WORK REQUIRED: Rewrite the material below, changing "Recurrence settings" to "Repeat settings" and leaving everything else as it is.

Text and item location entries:
..........
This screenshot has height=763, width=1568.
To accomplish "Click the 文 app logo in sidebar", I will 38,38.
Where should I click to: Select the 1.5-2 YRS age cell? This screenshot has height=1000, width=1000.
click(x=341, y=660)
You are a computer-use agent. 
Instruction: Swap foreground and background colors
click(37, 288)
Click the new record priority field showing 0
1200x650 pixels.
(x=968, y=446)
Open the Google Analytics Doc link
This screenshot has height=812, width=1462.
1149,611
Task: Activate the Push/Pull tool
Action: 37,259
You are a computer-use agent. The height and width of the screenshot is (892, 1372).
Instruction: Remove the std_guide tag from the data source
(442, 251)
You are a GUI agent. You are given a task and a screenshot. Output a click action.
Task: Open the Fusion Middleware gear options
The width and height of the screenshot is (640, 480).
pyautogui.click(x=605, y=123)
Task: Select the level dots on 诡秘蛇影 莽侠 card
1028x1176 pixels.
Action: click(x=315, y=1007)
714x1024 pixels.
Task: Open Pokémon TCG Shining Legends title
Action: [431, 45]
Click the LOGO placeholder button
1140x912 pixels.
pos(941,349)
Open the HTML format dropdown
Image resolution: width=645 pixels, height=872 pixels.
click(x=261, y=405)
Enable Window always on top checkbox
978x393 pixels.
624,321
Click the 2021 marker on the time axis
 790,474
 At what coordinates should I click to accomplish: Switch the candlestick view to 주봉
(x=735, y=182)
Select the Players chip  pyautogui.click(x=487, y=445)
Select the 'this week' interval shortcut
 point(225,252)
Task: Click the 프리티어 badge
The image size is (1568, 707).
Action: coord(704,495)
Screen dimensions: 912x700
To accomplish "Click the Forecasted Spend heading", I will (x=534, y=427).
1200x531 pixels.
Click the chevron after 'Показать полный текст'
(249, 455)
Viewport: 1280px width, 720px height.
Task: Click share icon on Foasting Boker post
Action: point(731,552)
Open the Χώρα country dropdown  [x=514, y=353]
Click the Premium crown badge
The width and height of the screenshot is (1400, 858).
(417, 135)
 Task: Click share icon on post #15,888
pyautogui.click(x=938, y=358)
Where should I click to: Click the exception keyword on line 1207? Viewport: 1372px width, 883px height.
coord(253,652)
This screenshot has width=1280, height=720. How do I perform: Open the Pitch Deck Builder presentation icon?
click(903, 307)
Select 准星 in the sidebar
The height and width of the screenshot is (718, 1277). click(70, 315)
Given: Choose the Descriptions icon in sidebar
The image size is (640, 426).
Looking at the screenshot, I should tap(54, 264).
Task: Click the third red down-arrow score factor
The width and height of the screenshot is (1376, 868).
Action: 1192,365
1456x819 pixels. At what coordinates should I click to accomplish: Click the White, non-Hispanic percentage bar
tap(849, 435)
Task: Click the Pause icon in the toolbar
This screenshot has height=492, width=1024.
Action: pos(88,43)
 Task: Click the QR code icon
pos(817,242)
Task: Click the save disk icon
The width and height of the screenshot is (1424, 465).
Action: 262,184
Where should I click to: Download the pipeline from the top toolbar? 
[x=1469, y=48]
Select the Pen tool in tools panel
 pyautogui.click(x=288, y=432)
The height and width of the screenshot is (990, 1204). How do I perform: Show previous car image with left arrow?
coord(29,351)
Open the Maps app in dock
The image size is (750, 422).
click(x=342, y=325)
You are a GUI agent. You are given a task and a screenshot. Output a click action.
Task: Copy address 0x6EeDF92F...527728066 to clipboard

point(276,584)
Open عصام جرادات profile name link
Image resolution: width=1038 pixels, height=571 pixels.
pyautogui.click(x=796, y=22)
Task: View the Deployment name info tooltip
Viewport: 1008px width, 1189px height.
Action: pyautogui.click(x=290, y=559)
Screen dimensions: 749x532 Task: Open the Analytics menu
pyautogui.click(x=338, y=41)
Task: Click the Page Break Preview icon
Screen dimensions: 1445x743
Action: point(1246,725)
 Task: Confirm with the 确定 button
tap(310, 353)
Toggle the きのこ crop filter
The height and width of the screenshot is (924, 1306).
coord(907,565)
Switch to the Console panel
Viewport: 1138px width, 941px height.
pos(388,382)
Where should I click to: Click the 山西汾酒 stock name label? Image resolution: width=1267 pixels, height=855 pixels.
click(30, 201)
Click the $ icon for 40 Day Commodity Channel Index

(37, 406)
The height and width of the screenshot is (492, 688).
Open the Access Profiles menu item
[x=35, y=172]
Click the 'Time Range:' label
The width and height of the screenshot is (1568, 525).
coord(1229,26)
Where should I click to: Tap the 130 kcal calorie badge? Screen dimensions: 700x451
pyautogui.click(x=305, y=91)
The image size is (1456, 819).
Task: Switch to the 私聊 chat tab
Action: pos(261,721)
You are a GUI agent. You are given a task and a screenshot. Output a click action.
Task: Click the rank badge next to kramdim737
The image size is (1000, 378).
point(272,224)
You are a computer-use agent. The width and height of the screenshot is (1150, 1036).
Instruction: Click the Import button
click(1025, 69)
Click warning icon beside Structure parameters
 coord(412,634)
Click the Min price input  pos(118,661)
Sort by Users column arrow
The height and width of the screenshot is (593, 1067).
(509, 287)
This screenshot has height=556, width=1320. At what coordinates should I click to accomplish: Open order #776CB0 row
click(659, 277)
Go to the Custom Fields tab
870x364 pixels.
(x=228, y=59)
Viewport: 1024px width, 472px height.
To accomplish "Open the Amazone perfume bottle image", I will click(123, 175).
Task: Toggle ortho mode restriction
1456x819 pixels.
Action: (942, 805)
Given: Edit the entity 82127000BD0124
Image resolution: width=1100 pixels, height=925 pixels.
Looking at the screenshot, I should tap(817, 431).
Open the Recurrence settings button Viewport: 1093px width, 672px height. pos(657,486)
..........
EXERCISE RESULT:
This screenshot has height=763, width=1568.
To accomplish "Click the 文 app logo in sidebar", I will 38,38.
Where should I click to: Select the 1.5-2 YRS age cell? This screenshot has height=1000, width=1000.
click(x=341, y=660)
You are a computer-use agent. 
Instruction: Swap foreground and background colors
click(37, 288)
Click the new record priority field showing 0
1200x650 pixels.
(x=968, y=446)
Open the Google Analytics Doc link
This screenshot has height=812, width=1462.
1149,611
Task: Activate the Push/Pull tool
Action: 37,259
You are a computer-use agent. The height and width of the screenshot is (892, 1372).
Instruction: Remove the std_guide tag from the data source
(442, 251)
You are a GUI agent. You are given a task and a screenshot. Output a click action.
Task: Open the Fusion Middleware gear options
The width and height of the screenshot is (640, 480).
pyautogui.click(x=605, y=123)
Task: Select the level dots on 诡秘蛇影 莽侠 card
1028x1176 pixels.
Action: click(x=315, y=1007)
714x1024 pixels.
Task: Open Pokémon TCG Shining Legends title
Action: [431, 45]
Click the LOGO placeholder button
1140x912 pixels.
pos(941,349)
Open the HTML format dropdown
Image resolution: width=645 pixels, height=872 pixels.
click(x=261, y=405)
Enable Window always on top checkbox
978x393 pixels.
624,321
Click the 2021 marker on the time axis
 790,474
 At what coordinates should I click to accomplish: Switch the candlestick view to 주봉
(x=735, y=182)
Select the Players chip  pyautogui.click(x=487, y=445)
Select the 'this week' interval shortcut
 point(225,252)
Task: Click the 프리티어 badge
The image size is (1568, 707).
Action: coord(704,495)
Screen dimensions: 912x700
To accomplish "Click the Forecasted Spend heading", I will (x=534, y=427).
1200x531 pixels.
Click the chevron after 'Показать полный текст'
(249, 455)
Viewport: 1280px width, 720px height.
Task: Click share icon on Foasting Boker post
Action: point(731,552)
Open the Χώρα country dropdown  [x=514, y=353]
Click the Premium crown badge
The width and height of the screenshot is (1400, 858).
(417, 135)
 Task: Click share icon on post #15,888
pyautogui.click(x=938, y=358)
Where should I click to: Click the exception keyword on line 1207? Viewport: 1372px width, 883px height.
coord(253,652)
This screenshot has width=1280, height=720. How do I perform: Open the Pitch Deck Builder presentation icon?
click(903, 307)
Select 准星 in the sidebar
The height and width of the screenshot is (718, 1277). click(70, 315)
Given: Choose the Descriptions icon in sidebar
The image size is (640, 426).
Looking at the screenshot, I should tap(54, 264).
Task: Click the third red down-arrow score factor
The width and height of the screenshot is (1376, 868).
Action: 1192,365
1456x819 pixels. At what coordinates should I click to accomplish: Click the White, non-Hispanic percentage bar
tap(849, 435)
Task: Click the Pause icon in the toolbar
This screenshot has height=492, width=1024.
Action: pos(88,43)
 Task: Click the QR code icon
pos(817,242)
Task: Click the save disk icon
The width and height of the screenshot is (1424, 465).
Action: 262,184
Where should I click to: Download the pipeline from the top toolbar? 
[x=1469, y=48]
Select the Pen tool in tools panel
 pyautogui.click(x=288, y=432)
The height and width of the screenshot is (990, 1204). How do I perform: Show previous car image with left arrow?
coord(29,351)
Open the Maps app in dock
The image size is (750, 422).
click(x=342, y=325)
You are a GUI agent. You are given a task and a screenshot. Output a click action.
Task: Copy address 0x6EeDF92F...527728066 to clipboard

point(276,584)
Open عصام جرادات profile name link
Image resolution: width=1038 pixels, height=571 pixels.
pyautogui.click(x=796, y=22)
Task: View the Deployment name info tooltip
Viewport: 1008px width, 1189px height.
Action: pyautogui.click(x=290, y=559)
Screen dimensions: 749x532 Task: Open the Analytics menu
pyautogui.click(x=338, y=41)
Task: Click the Page Break Preview icon
Screen dimensions: 1445x743
Action: point(1246,725)
 Task: Confirm with the 确定 button
tap(310, 353)
Toggle the きのこ crop filter
The height and width of the screenshot is (924, 1306).
coord(907,565)
Switch to the Console panel
Viewport: 1138px width, 941px height.
pos(388,382)
Where should I click to: Click the 山西汾酒 stock name label? Image resolution: width=1267 pixels, height=855 pixels.
click(30, 201)
Click the $ icon for 40 Day Commodity Channel Index

(37, 406)
The height and width of the screenshot is (492, 688).
Open the Access Profiles menu item
[x=35, y=172]
Click the 'Time Range:' label
The width and height of the screenshot is (1568, 525).
coord(1229,26)
Where should I click to: Tap the 130 kcal calorie badge? Screen dimensions: 700x451
pyautogui.click(x=305, y=91)
The image size is (1456, 819).
Task: Switch to the 私聊 chat tab
Action: pos(261,721)
You are a GUI agent. You are given a task and a screenshot. Output a click action.
Task: Click the rank badge next to kramdim737
The image size is (1000, 378).
point(272,224)
You are a computer-use agent. The width and height of the screenshot is (1150, 1036).
Instruction: Click the Import button
click(1025, 69)
Click warning icon beside Structure parameters
 coord(412,634)
Click the Min price input  pos(118,661)
Sort by Users column arrow
The height and width of the screenshot is (593, 1067).
(509, 287)
This screenshot has height=556, width=1320. At what coordinates should I click to accomplish: Open order #776CB0 row
click(659, 277)
Go to the Custom Fields tab
870x364 pixels.
(x=228, y=59)
Viewport: 1024px width, 472px height.
To accomplish "Open the Amazone perfume bottle image", I will click(123, 175).
Task: Toggle ortho mode restriction
1456x819 pixels.
Action: (942, 805)
Given: Edit the entity 82127000BD0124
Image resolution: width=1100 pixels, height=925 pixels.
Looking at the screenshot, I should tap(817, 431).
Open the Repeat settings button Viewport: 1093px width, 672px height. pos(657,486)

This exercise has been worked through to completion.